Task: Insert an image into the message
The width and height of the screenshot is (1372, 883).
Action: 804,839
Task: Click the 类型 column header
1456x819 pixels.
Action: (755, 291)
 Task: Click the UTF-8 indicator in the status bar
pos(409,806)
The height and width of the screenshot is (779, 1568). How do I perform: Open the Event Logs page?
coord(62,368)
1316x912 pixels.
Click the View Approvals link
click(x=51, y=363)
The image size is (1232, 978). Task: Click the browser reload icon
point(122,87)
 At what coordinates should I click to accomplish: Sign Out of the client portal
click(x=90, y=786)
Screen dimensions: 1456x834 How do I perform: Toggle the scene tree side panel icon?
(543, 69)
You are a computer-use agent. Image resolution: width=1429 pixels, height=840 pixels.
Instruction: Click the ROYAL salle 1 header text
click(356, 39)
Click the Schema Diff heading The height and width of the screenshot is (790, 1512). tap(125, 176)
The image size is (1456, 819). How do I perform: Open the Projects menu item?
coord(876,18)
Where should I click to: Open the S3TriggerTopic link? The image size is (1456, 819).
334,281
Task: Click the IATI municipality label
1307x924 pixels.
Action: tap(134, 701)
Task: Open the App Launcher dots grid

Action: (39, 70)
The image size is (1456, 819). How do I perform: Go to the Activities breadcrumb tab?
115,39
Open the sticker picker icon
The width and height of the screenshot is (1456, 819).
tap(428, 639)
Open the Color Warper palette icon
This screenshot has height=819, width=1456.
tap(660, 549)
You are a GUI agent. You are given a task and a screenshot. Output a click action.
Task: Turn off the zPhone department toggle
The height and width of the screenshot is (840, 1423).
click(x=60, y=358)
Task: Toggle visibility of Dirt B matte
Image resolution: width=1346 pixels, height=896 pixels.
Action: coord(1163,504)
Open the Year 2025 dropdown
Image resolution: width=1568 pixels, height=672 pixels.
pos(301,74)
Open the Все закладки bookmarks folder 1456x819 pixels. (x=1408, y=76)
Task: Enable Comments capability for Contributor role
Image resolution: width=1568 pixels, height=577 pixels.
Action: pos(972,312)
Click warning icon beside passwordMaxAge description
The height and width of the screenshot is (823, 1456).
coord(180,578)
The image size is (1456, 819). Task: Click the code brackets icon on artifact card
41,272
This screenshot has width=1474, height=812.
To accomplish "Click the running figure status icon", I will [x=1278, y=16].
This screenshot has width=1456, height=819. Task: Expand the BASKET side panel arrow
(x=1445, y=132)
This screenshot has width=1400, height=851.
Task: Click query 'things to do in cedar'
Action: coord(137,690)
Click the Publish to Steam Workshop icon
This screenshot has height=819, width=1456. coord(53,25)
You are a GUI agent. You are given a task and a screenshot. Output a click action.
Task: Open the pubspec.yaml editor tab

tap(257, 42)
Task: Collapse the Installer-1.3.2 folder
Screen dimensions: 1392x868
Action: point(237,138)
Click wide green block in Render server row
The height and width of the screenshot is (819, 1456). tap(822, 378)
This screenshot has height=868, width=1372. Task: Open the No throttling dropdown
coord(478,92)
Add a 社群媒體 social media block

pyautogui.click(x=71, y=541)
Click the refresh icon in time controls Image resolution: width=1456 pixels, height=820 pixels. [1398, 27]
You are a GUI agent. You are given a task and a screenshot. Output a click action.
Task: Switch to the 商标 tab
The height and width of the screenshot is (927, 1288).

§

Write out the data once more, word for word.

= Exercise answer =
Task: Insert an image into the message
The width and height of the screenshot is (1372, 883).
Action: 804,839
Task: Click the 类型 column header
1456x819 pixels.
Action: (755, 291)
 Task: Click the UTF-8 indicator in the status bar
pos(409,806)
The height and width of the screenshot is (779, 1568). How do I perform: Open the Event Logs page?
coord(62,368)
1316x912 pixels.
Click the View Approvals link
click(x=51, y=363)
The image size is (1232, 978). Task: Click the browser reload icon
point(122,87)
 At what coordinates should I click to accomplish: Sign Out of the client portal
click(x=90, y=786)
Screen dimensions: 1456x834 How do I perform: Toggle the scene tree side panel icon?
(543, 69)
You are a computer-use agent. Image resolution: width=1429 pixels, height=840 pixels.
Instruction: Click the ROYAL salle 1 header text
click(356, 39)
Click the Schema Diff heading The height and width of the screenshot is (790, 1512). tap(125, 176)
The image size is (1456, 819). How do I perform: Open the Projects menu item?
coord(876,18)
Where should I click to: Open the S3TriggerTopic link? The image size is (1456, 819).
334,281
Task: Click the IATI municipality label
1307x924 pixels.
Action: tap(134, 701)
Task: Open the App Launcher dots grid

Action: (39, 70)
The image size is (1456, 819). How do I perform: Go to the Activities breadcrumb tab?
115,39
Open the sticker picker icon
The width and height of the screenshot is (1456, 819).
tap(428, 639)
Open the Color Warper palette icon
This screenshot has height=819, width=1456.
tap(660, 549)
You are a GUI agent. You are given a task and a screenshot. Output a click action.
Task: Turn off the zPhone department toggle
The height and width of the screenshot is (840, 1423).
click(x=60, y=358)
Task: Toggle visibility of Dirt B matte
Image resolution: width=1346 pixels, height=896 pixels.
Action: coord(1163,504)
Open the Year 2025 dropdown
Image resolution: width=1568 pixels, height=672 pixels.
pos(301,74)
Open the Все закладки bookmarks folder 1456x819 pixels. (x=1408, y=76)
Task: Enable Comments capability for Contributor role
Image resolution: width=1568 pixels, height=577 pixels.
Action: pos(972,312)
Click warning icon beside passwordMaxAge description
The height and width of the screenshot is (823, 1456).
coord(180,578)
The image size is (1456, 819). Task: Click the code brackets icon on artifact card
41,272
This screenshot has width=1474, height=812.
To accomplish "Click the running figure status icon", I will [x=1278, y=16].
This screenshot has width=1456, height=819. Task: Expand the BASKET side panel arrow
(x=1445, y=132)
This screenshot has width=1400, height=851.
Task: Click query 'things to do in cedar'
Action: coord(137,690)
Click the Publish to Steam Workshop icon
This screenshot has height=819, width=1456. coord(53,25)
You are a GUI agent. You are given a task and a screenshot. Output a click action.
Task: Open the pubspec.yaml editor tab

tap(257, 42)
Task: Collapse the Installer-1.3.2 folder
Screen dimensions: 1392x868
Action: point(237,138)
Click wide green block in Render server row
The height and width of the screenshot is (819, 1456). tap(822, 378)
This screenshot has height=868, width=1372. Task: Open the No throttling dropdown
coord(478,92)
Add a 社群媒體 social media block

pyautogui.click(x=71, y=541)
Click the refresh icon in time controls Image resolution: width=1456 pixels, height=820 pixels. [1398, 27]
You are a GUI agent. You are given a task and a screenshot. Output a click action.
Task: Switch to the 商标 tab
The height and width of the screenshot is (927, 1288).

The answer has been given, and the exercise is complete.